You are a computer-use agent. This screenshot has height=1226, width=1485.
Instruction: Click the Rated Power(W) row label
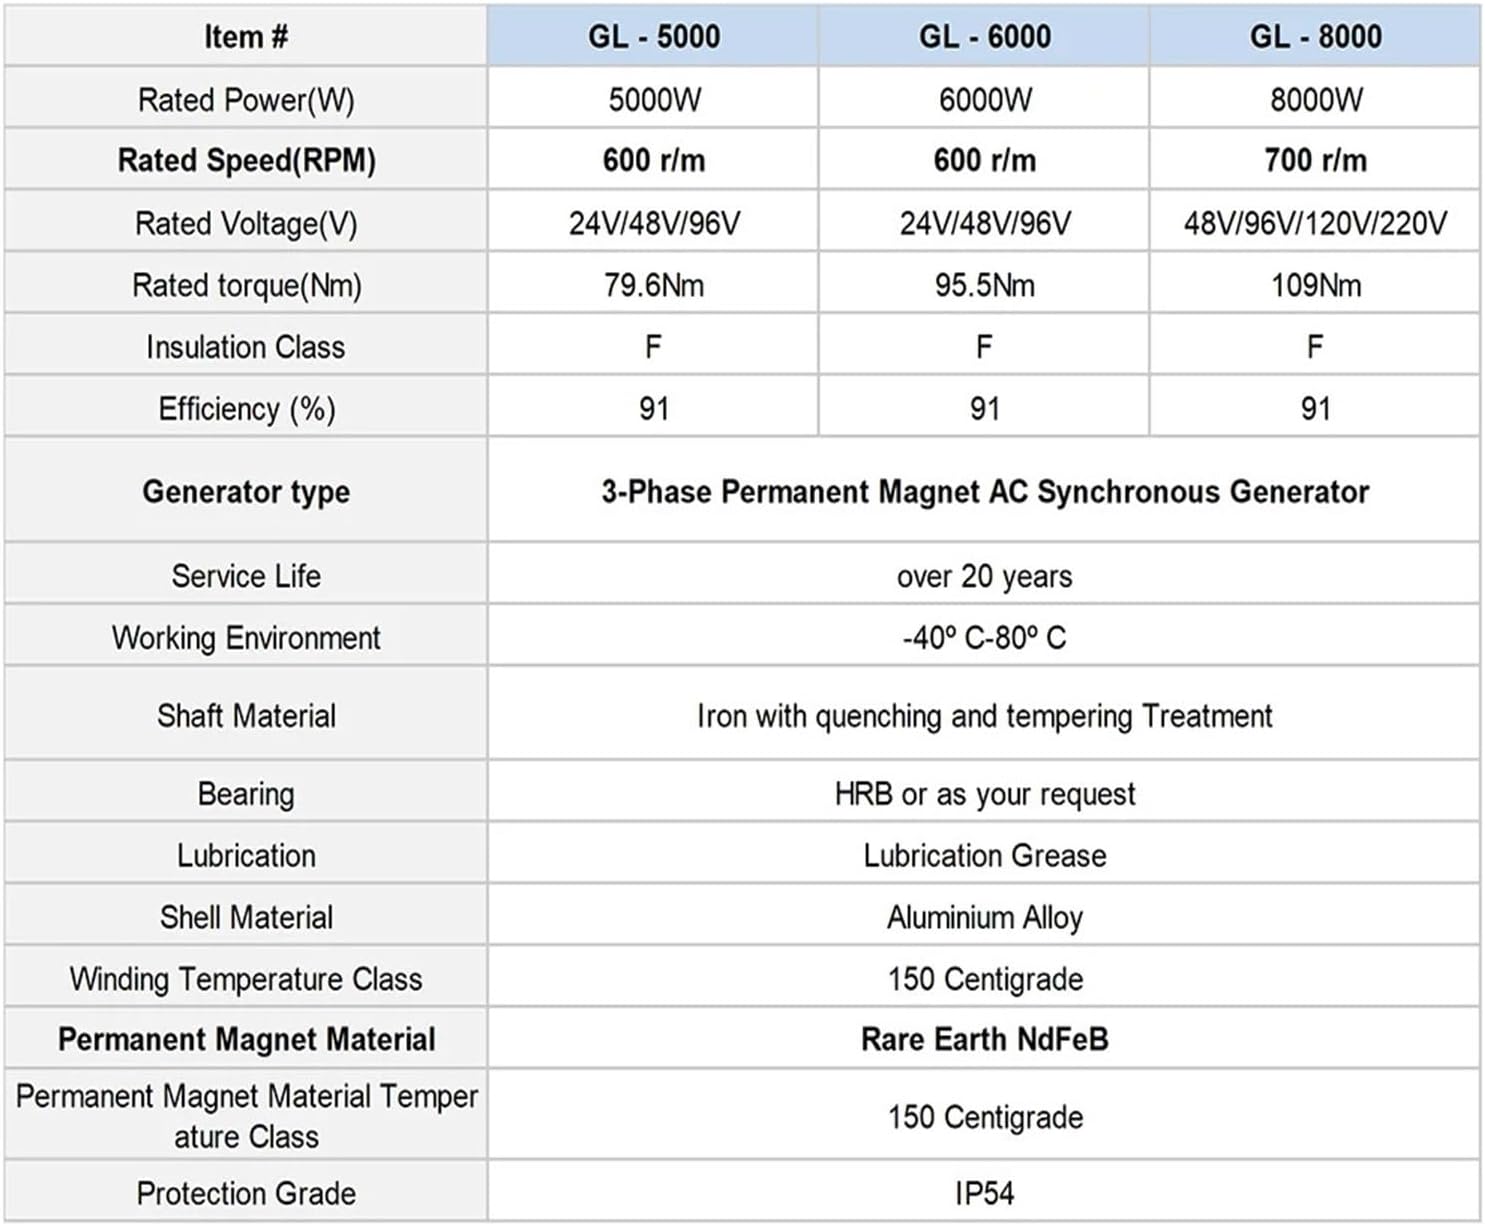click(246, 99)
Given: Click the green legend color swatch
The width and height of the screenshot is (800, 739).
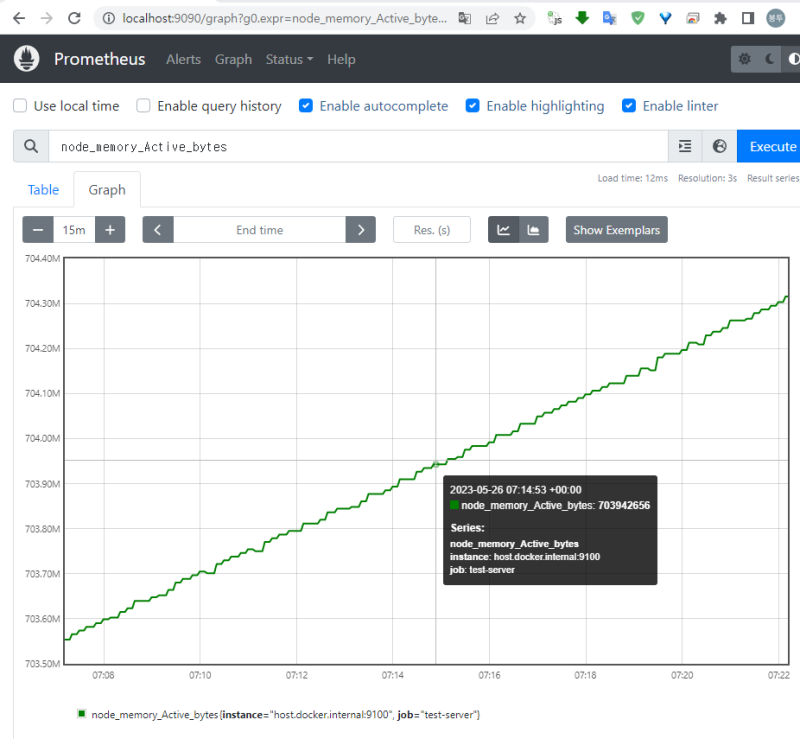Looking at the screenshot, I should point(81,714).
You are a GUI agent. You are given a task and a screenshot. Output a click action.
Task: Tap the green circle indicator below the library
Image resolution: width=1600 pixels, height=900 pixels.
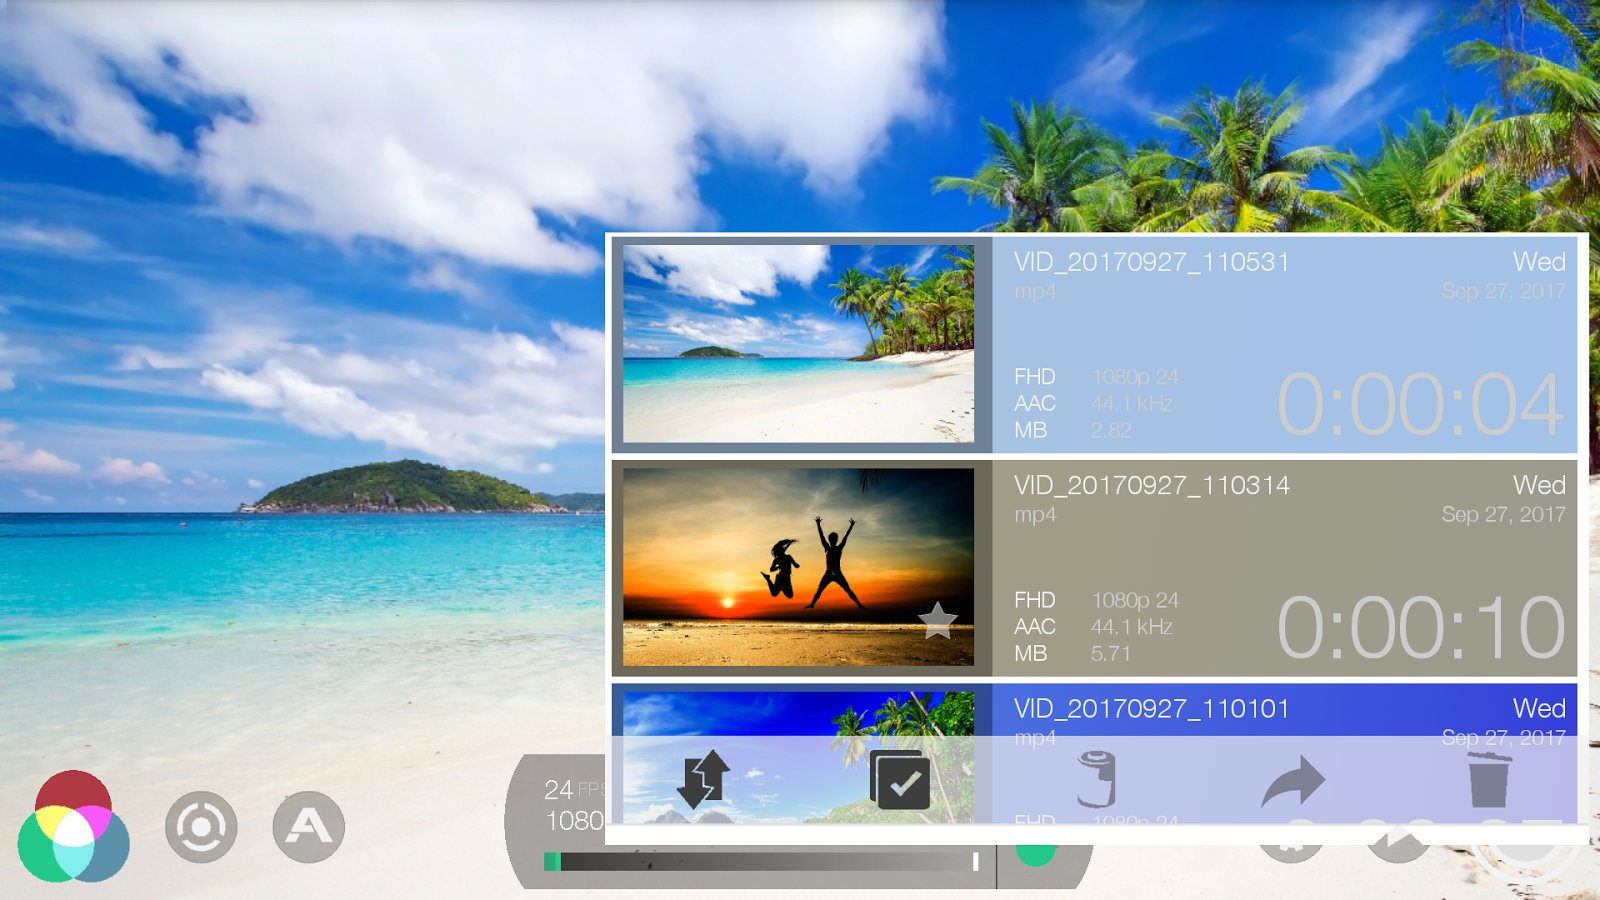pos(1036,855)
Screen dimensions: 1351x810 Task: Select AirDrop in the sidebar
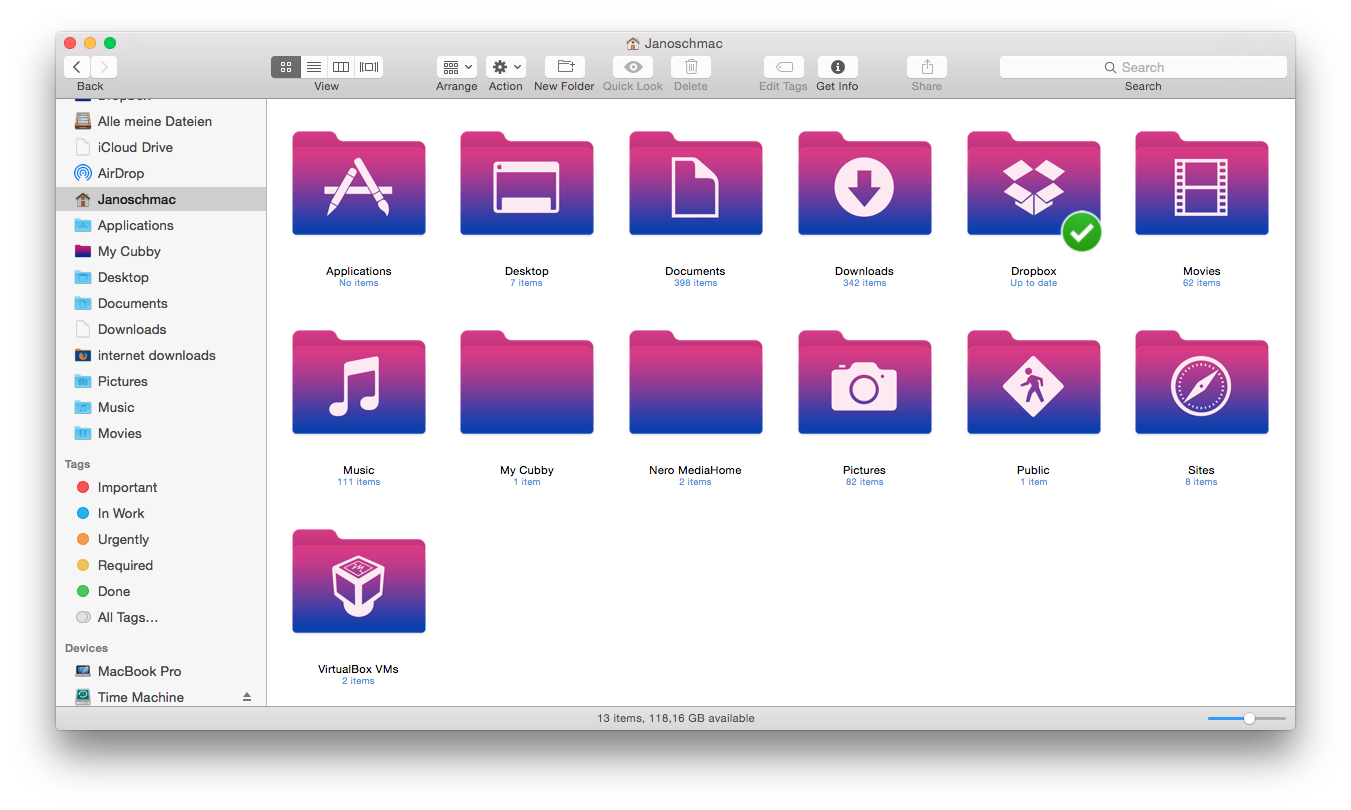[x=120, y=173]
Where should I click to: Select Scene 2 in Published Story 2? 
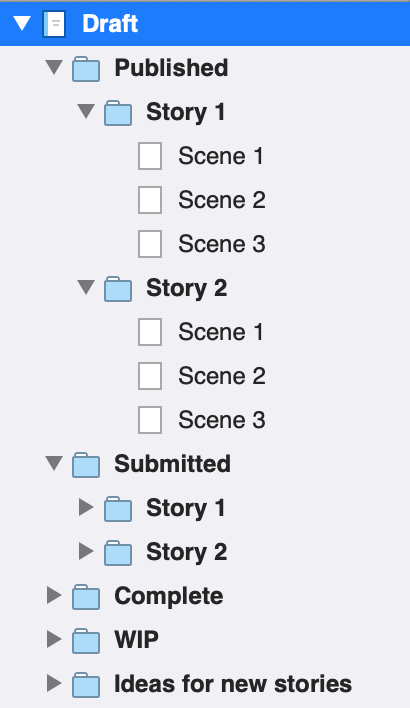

--*--

* _YOUR INSTRUCTIONS_
Scan the lines above for the word "green" and copy every one where it occurs.

* _EXERCISE SOLUTION_
Given: Click the green legend color swatch
Task: Tap the green circle indicator below the library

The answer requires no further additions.